Report each line of the entries below that contains the string "height".

****

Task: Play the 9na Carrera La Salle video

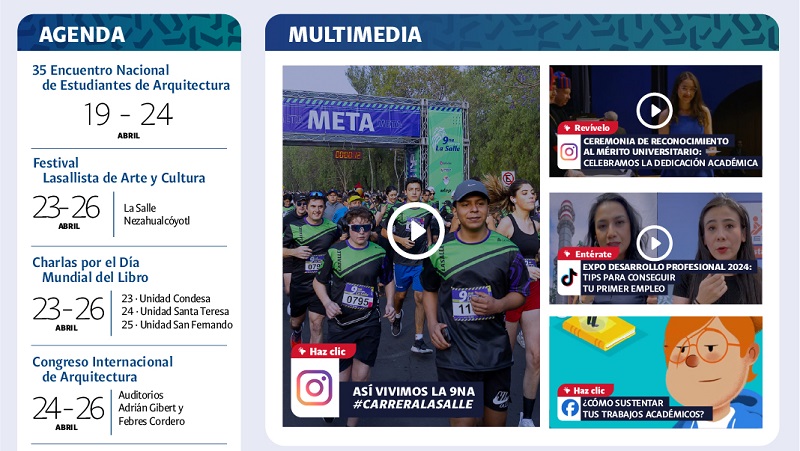Action: point(415,231)
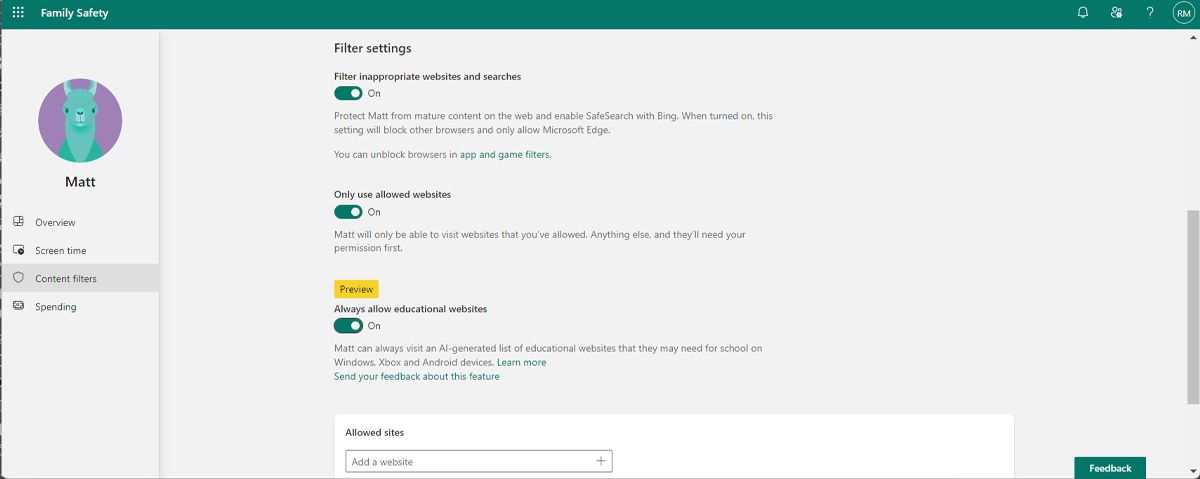
Task: Click Matt's llama profile picture
Action: tap(80, 120)
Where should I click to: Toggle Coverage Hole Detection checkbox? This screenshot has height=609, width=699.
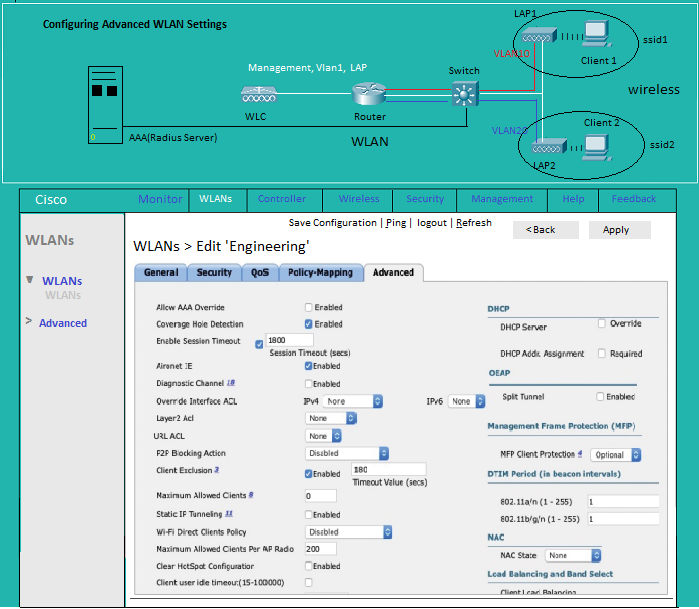point(309,324)
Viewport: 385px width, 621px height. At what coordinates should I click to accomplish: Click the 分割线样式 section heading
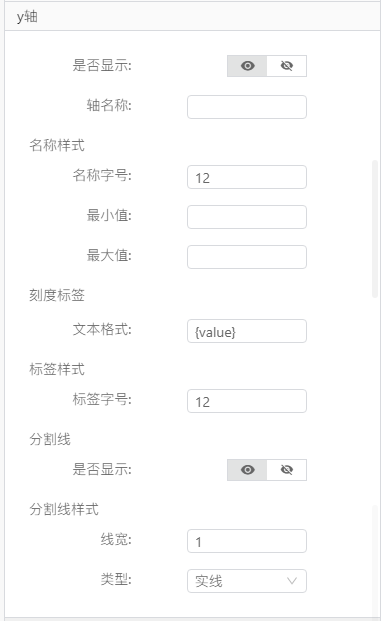[64, 509]
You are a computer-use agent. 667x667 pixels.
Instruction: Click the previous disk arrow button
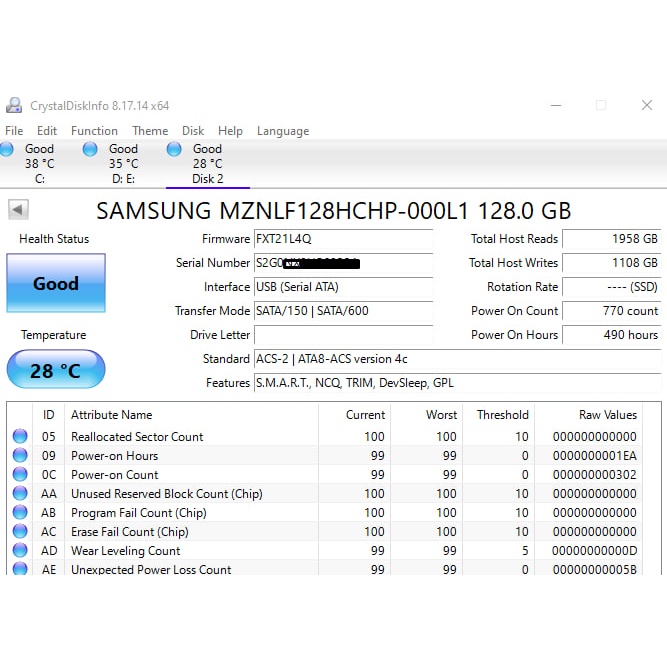click(18, 209)
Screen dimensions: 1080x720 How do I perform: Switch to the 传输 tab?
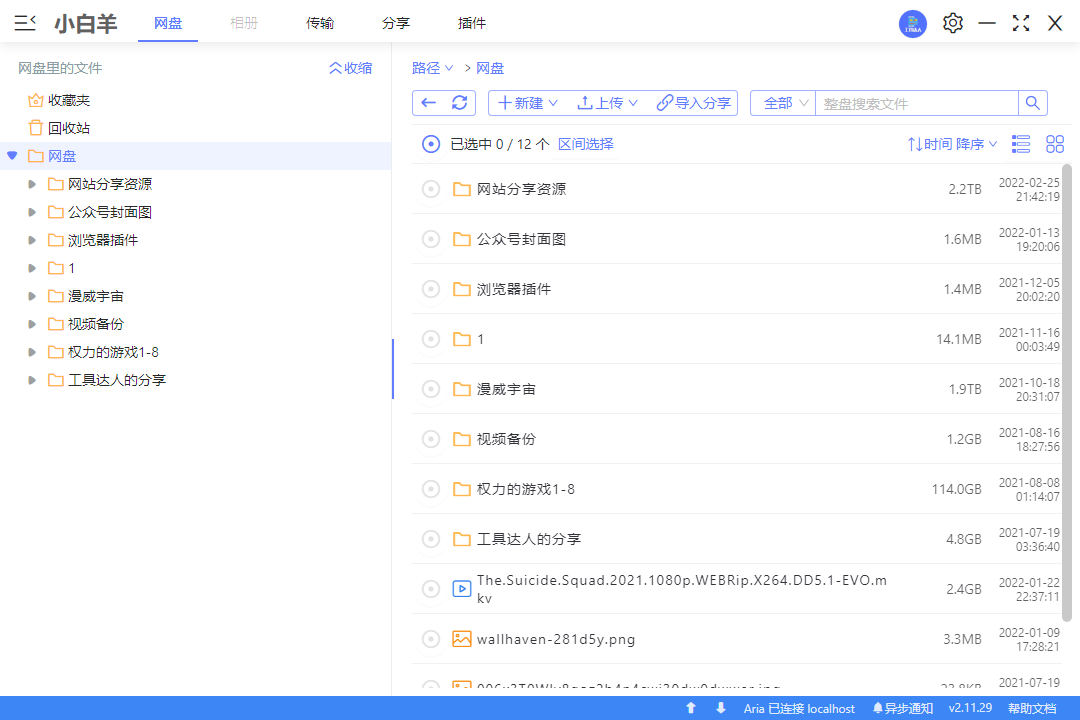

****

Exercise solution:
Where should I click to: Toggle Coverage Hole Detection checkbox? This screenshot has height=609, width=699.
Viewport: 385px width, 621px height. At what coordinates should I click to accomplish: Click the 分割线样式 section heading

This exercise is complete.